Several studies have argued regarding the importance of family function in the recovery process of children with AN [33,34,35,36,37,38]. In a meta-analysis of 19 randomized controlled trials from 8 different countries on the effects of nonpharmacological interventions on BMI, body dissatisfaction, depression, and anxiety among individuals with AN, behavioral family system therapy was found to improve BMI, while conjoint family therapy was more effective in ameliorating depression [39]. This review demonstrated the impact of multidisciplinary family therapy on physical and psychological recovery.
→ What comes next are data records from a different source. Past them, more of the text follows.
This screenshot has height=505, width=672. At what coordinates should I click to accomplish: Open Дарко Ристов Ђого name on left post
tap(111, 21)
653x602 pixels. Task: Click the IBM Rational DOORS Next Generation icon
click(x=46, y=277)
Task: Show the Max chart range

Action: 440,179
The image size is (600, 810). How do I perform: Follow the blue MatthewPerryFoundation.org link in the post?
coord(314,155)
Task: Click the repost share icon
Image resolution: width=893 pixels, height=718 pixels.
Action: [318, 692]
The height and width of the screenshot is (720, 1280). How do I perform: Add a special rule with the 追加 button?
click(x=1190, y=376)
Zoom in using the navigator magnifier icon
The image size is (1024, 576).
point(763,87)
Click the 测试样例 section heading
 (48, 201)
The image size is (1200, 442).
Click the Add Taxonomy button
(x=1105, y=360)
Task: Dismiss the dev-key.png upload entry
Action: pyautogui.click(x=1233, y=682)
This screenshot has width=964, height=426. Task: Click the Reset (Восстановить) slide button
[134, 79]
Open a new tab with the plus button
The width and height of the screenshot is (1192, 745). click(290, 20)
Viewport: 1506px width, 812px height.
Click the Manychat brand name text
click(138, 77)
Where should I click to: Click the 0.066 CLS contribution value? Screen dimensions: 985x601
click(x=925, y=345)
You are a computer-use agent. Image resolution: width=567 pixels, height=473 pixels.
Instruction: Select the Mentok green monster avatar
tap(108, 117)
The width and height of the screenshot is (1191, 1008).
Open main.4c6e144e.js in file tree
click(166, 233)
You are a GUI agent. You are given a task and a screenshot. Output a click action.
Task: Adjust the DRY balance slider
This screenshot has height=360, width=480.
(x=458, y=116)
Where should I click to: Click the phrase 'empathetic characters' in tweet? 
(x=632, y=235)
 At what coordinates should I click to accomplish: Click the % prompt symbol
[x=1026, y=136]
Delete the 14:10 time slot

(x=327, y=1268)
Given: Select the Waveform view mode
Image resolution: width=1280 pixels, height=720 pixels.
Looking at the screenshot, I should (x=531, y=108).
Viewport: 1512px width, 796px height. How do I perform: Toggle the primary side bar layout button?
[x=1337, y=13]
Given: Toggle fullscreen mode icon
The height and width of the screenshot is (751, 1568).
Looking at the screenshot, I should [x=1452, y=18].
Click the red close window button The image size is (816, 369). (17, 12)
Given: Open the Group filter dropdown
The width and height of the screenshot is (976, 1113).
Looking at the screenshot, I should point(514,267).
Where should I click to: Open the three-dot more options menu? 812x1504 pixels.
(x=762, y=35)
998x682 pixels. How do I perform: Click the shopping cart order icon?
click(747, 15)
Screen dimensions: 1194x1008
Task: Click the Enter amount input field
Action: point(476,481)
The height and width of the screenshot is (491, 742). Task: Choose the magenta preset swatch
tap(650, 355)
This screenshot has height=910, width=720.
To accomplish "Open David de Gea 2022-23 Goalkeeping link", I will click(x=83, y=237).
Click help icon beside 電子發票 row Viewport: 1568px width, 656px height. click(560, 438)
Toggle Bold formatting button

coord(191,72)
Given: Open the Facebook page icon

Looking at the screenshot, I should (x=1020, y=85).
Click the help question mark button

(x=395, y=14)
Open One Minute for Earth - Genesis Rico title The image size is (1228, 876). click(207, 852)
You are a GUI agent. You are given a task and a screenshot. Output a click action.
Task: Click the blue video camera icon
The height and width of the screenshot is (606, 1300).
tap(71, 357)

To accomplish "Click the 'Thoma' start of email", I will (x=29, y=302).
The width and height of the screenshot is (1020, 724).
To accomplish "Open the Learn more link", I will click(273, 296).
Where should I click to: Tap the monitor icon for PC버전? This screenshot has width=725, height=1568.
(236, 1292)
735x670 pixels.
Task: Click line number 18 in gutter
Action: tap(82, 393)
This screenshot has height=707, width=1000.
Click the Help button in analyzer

Our study patients were treated at multiple facilities in Japan in accordance with the Japanese Society of Psychosomatic Pediatrics guidelines [20], which are based on expert consensus on the importance of a biopsychosocial approach. Our study treatment involved physical therapy provided by a pediatrician and supportive and/or behavioral therapy centered on family support provided by a multidisciplinary team. The J-PED study revealed that the outcome scale can assess the severity of eating disorders, and changes in this score through therapeutic interventions can reflect improvement in BMI-SDS [25]. In this review, therapeutic interventions led to an improvement of eating disorder pathology, resulting in a decrease in CDI scores.

This study had some limitations. First, one-third of the 91 patients at the initial visit had dropped out during the 12 months leading up to the analysis. The dropout analysis revealed that there were no significant differences in background characteristics of patients among the three groups (91 patients at the initial visit, 62 patients after 12 months of treatment, and 29 patients who dropped out) and that dropout patients had no distinguishing characteristics. Furthermore, while the 12-month follow-up period enabled the evaluation of medium-term outcomes, it may not sufficiently capture long-term recovery and sustainability of treatment effects. Future research should consider extending the follow-up duration to better assess the long-term stability of the therapeutic benefits. It is necessary to examine these dropout cases in the future. Second, despite the presence of psychiatric comorbidities (autism spectrum disorder, depression, and obsessive compulsive disorder) among the study patients were not included as weighting factors in the outcome score. The severity of comorbidities may vary between diseases or patients, and the presence of comorbidities was not included in our outcome scale. Finally, the use of antidepressants and antipsychotics was not subject to specific criteria and was left to the discretion of the attending physician. Because these conditions were not included in the outcome scale, I think this explains why the coefficients of determination (R2) were low. These comorbidities are believed to have a significant negative impact on the prognosis of eating disorders and may be evaluated as prognostic factors in future studies.

Conclusions

In our study, the therapeutic intervention improved CDI score and BMI-SDS after 12 months of treatment. Furthermore, patient body weight and eating attitudes were useful for predicting improvement of depressive symptoms.